§ **Task statement**
Please transcribe exactly, and only, the lines of the data below between the line holding "This screenshot has width=1000, height=750." and the line holding "Task: Click the OneClick WCFM Connector title", inclusive.

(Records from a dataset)
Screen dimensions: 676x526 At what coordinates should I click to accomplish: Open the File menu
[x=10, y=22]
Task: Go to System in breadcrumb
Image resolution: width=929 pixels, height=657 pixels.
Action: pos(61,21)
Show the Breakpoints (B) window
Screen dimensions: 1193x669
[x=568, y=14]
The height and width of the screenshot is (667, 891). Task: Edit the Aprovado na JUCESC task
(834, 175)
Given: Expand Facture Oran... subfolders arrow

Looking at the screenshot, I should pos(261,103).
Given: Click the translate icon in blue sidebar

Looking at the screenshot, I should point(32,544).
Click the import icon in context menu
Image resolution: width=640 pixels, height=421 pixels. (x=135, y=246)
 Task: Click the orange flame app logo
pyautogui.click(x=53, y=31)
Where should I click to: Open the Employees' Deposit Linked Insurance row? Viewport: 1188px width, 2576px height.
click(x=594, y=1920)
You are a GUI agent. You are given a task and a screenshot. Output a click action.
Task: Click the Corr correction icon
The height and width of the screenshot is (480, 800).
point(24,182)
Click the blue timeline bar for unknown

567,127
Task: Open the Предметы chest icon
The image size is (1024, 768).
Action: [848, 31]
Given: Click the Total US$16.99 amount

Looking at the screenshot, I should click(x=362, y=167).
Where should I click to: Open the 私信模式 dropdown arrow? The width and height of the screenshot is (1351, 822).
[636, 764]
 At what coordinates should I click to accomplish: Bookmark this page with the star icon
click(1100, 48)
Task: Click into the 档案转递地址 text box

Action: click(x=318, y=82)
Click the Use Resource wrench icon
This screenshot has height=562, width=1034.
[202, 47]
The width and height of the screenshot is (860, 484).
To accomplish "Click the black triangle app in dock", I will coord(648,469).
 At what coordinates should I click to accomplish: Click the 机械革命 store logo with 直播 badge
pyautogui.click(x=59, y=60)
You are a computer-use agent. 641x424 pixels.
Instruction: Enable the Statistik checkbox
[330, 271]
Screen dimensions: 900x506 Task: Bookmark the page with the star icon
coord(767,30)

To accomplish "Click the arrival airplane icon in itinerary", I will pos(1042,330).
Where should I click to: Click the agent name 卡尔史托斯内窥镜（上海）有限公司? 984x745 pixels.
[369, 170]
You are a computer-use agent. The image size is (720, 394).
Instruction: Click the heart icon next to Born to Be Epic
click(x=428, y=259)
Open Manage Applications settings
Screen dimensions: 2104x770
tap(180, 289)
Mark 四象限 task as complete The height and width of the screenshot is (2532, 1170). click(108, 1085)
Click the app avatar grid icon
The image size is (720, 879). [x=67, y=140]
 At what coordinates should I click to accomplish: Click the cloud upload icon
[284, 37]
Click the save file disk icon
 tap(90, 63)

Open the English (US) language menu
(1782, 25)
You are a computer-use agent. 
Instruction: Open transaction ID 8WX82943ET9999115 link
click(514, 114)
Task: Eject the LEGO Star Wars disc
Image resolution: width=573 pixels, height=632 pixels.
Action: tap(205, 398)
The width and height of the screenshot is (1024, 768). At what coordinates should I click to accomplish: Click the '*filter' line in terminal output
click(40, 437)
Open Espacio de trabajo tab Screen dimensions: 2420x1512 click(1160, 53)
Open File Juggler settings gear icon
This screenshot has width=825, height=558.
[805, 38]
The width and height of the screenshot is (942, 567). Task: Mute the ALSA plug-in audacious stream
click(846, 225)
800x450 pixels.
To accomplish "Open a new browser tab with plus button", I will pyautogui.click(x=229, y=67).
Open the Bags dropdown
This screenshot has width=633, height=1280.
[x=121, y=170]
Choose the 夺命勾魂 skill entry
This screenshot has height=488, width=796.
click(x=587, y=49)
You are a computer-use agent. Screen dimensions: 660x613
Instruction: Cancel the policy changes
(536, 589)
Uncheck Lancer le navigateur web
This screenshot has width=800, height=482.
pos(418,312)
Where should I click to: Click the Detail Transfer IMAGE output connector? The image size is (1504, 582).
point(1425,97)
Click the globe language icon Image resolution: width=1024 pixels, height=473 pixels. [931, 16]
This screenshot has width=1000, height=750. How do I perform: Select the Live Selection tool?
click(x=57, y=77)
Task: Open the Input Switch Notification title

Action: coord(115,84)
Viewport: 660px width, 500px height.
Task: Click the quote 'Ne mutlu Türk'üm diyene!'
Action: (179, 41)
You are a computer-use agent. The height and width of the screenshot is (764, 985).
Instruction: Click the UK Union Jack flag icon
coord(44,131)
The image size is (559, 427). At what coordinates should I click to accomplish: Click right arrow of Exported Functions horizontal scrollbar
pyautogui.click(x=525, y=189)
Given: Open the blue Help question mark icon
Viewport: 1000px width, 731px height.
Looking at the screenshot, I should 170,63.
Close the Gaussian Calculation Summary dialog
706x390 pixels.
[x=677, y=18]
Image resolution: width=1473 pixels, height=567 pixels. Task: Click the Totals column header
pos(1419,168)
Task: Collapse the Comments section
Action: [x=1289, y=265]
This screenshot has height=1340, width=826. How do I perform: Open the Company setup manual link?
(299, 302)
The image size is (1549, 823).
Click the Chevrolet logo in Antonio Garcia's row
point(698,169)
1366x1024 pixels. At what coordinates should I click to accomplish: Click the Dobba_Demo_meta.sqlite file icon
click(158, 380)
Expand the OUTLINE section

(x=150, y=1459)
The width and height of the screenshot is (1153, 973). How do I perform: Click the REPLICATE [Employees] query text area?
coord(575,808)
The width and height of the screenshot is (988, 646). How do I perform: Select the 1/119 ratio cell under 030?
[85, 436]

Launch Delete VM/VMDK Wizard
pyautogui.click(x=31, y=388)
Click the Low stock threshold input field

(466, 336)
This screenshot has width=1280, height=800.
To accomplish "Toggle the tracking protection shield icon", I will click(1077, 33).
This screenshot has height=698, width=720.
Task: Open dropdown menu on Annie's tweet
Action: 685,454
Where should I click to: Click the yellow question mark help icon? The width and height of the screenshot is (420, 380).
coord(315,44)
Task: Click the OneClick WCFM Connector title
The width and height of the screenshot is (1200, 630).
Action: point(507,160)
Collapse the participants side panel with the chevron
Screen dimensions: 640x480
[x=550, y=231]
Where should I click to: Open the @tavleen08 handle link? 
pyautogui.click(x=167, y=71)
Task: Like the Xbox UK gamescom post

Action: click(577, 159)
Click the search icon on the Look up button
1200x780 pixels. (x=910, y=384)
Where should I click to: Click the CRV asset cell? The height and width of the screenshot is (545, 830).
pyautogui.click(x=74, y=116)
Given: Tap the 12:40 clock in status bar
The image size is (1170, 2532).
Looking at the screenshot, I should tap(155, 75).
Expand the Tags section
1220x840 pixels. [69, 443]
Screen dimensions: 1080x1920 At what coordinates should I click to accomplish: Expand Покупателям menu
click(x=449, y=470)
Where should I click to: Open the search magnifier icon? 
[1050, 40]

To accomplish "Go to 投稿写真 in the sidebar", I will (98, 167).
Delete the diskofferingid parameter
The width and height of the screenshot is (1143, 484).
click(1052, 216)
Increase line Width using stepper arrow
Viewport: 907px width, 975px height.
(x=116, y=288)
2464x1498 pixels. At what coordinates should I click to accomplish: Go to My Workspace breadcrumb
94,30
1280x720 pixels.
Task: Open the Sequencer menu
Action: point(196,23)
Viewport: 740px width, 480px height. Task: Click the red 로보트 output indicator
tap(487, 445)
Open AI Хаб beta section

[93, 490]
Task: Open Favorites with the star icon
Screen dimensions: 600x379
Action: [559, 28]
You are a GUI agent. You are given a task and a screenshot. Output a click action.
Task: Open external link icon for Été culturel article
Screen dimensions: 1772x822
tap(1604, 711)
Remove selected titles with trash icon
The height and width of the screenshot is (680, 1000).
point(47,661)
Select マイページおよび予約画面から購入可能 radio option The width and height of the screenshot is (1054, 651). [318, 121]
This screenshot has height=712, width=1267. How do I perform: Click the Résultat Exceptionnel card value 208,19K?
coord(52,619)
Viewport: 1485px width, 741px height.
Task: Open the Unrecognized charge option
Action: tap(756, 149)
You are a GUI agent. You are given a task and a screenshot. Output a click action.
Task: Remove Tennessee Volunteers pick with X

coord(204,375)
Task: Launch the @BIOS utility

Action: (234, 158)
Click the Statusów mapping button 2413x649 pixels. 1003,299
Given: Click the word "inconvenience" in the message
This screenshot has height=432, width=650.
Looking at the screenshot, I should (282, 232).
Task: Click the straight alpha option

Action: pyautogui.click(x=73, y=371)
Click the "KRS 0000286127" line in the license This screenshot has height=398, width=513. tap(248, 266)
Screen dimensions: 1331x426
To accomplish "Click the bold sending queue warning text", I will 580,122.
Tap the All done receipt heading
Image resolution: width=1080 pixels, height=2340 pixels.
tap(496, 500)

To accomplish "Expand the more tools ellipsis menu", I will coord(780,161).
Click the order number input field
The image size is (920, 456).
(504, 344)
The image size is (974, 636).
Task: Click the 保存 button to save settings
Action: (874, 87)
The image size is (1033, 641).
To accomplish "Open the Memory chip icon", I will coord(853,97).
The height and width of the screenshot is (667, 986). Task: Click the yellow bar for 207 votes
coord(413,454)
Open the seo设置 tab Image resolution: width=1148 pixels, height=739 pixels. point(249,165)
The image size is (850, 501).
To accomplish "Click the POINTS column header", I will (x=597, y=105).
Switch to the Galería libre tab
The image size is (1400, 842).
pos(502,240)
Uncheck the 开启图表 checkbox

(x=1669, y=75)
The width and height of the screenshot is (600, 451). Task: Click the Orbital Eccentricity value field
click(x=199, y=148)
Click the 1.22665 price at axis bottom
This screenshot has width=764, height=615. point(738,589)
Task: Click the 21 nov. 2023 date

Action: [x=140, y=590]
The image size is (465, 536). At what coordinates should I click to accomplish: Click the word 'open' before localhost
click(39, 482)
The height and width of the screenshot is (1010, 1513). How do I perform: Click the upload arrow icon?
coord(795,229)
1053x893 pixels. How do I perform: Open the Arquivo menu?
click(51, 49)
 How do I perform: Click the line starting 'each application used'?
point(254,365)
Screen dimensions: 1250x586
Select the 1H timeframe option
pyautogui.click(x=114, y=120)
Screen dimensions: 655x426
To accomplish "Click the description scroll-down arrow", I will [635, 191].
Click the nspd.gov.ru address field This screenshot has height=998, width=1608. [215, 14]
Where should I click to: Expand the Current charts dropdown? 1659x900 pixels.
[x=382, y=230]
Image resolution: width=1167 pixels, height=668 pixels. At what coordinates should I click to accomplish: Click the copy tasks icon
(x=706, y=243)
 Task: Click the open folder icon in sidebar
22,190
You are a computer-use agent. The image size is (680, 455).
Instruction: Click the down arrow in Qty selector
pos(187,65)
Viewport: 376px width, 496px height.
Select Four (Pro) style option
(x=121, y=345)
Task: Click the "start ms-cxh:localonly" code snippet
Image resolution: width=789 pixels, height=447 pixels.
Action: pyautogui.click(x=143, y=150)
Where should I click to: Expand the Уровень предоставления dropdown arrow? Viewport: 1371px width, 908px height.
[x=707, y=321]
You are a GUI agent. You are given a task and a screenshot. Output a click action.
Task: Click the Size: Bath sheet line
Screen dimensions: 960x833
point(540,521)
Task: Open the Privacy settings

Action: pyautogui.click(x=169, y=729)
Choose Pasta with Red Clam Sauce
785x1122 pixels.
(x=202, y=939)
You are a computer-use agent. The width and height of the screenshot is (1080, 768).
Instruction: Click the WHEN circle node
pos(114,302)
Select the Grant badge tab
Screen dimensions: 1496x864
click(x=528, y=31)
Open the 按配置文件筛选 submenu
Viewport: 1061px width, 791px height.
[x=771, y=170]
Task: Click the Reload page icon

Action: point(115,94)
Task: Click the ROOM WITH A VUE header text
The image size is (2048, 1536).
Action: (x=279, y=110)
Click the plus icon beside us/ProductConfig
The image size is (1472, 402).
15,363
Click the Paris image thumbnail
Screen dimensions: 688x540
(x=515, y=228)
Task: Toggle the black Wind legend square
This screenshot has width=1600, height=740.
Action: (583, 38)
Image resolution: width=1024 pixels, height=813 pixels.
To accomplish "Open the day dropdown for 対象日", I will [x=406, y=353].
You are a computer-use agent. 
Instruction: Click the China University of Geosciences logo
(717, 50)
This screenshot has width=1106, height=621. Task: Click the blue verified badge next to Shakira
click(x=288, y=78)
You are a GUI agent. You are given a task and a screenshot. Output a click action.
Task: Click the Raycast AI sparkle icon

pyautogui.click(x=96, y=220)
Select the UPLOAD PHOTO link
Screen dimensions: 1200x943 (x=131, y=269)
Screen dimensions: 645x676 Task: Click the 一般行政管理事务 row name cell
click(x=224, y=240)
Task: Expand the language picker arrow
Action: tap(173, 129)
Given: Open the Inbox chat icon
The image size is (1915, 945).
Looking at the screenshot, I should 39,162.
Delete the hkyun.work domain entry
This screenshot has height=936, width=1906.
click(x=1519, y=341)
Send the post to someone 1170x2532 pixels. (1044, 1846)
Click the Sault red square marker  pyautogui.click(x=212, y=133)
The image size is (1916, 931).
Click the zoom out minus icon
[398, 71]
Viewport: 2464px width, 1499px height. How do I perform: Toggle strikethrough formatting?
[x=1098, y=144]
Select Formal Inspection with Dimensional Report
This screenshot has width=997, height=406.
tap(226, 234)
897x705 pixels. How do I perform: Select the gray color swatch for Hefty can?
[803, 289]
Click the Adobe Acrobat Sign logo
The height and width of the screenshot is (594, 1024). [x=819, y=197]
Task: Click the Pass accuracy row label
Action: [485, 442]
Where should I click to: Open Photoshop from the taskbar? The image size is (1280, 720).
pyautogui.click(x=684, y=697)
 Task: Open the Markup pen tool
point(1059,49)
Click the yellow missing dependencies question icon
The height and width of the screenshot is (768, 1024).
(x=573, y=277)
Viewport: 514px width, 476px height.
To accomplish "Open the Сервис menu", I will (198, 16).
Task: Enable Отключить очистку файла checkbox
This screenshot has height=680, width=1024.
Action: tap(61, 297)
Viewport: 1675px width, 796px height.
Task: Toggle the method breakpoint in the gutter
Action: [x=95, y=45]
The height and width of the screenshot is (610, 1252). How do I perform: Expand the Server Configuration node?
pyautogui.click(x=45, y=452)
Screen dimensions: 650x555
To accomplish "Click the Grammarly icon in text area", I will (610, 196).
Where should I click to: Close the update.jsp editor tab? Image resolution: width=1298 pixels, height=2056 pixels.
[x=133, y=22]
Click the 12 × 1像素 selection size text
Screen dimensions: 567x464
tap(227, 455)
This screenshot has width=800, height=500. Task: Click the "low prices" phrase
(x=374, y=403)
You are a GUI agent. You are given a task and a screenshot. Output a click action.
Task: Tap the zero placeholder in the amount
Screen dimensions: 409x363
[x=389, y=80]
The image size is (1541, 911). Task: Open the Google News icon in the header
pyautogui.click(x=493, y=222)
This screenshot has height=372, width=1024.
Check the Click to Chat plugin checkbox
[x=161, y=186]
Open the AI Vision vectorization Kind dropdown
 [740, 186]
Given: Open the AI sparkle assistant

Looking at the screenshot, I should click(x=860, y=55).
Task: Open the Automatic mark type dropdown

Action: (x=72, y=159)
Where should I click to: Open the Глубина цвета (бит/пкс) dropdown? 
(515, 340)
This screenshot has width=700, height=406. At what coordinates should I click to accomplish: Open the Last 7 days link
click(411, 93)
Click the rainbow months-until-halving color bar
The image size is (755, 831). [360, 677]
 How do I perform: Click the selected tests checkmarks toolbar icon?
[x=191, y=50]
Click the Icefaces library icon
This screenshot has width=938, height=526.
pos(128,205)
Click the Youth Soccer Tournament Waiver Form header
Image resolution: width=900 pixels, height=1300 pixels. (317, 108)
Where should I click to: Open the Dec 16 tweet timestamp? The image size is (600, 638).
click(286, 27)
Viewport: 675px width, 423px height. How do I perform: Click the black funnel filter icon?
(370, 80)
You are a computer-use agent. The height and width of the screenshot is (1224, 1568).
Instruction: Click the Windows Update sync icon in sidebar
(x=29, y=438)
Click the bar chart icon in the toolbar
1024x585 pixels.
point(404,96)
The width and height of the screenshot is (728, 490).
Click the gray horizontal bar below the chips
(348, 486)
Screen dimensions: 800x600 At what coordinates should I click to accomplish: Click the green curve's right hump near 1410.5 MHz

§ **Response area**
This screenshot has width=1000, height=750. How do I perform: Select the Live Selection tool?
click(x=57, y=77)
Task: Open the Input Switch Notification title

Action: coord(115,84)
Viewport: 660px width, 500px height.
Task: Click the quote 'Ne mutlu Türk'üm diyene!'
Action: (179, 41)
You are a computer-use agent. The height and width of the screenshot is (764, 985).
Instruction: Click the UK Union Jack flag icon
coord(44,131)
The image size is (559, 427). At what coordinates should I click to accomplish: Click right arrow of Exported Functions horizontal scrollbar
pyautogui.click(x=525, y=189)
Given: Open the blue Help question mark icon
Viewport: 1000px width, 731px height.
Looking at the screenshot, I should 170,63.
Close the Gaussian Calculation Summary dialog
706x390 pixels.
[x=677, y=18]
Image resolution: width=1473 pixels, height=567 pixels. Task: Click the Totals column header
pos(1419,168)
Task: Collapse the Comments section
Action: [x=1289, y=265]
This screenshot has height=1340, width=826. How do I perform: Open the Company setup manual link?
(299, 302)
The image size is (1549, 823).
Click the Chevrolet logo in Antonio Garcia's row
point(698,169)
1366x1024 pixels. At what coordinates should I click to accomplish: Click the Dobba_Demo_meta.sqlite file icon
click(158, 380)
Expand the OUTLINE section

(x=150, y=1459)
The width and height of the screenshot is (1153, 973). How do I perform: Click the REPLICATE [Employees] query text area?
coord(575,808)
The width and height of the screenshot is (988, 646). How do I perform: Select the 1/119 ratio cell under 030?
[85, 436]

Launch Delete VM/VMDK Wizard
pyautogui.click(x=31, y=388)
Click the Low stock threshold input field

(466, 336)
This screenshot has width=1280, height=800.
To accomplish "Toggle the tracking protection shield icon", I will click(1077, 33).
This screenshot has height=698, width=720.
Task: Open dropdown menu on Annie's tweet
Action: 685,454
Where should I click to: Click the yellow question mark help icon? The width and height of the screenshot is (420, 380).
coord(315,44)
Task: Click the OneClick WCFM Connector title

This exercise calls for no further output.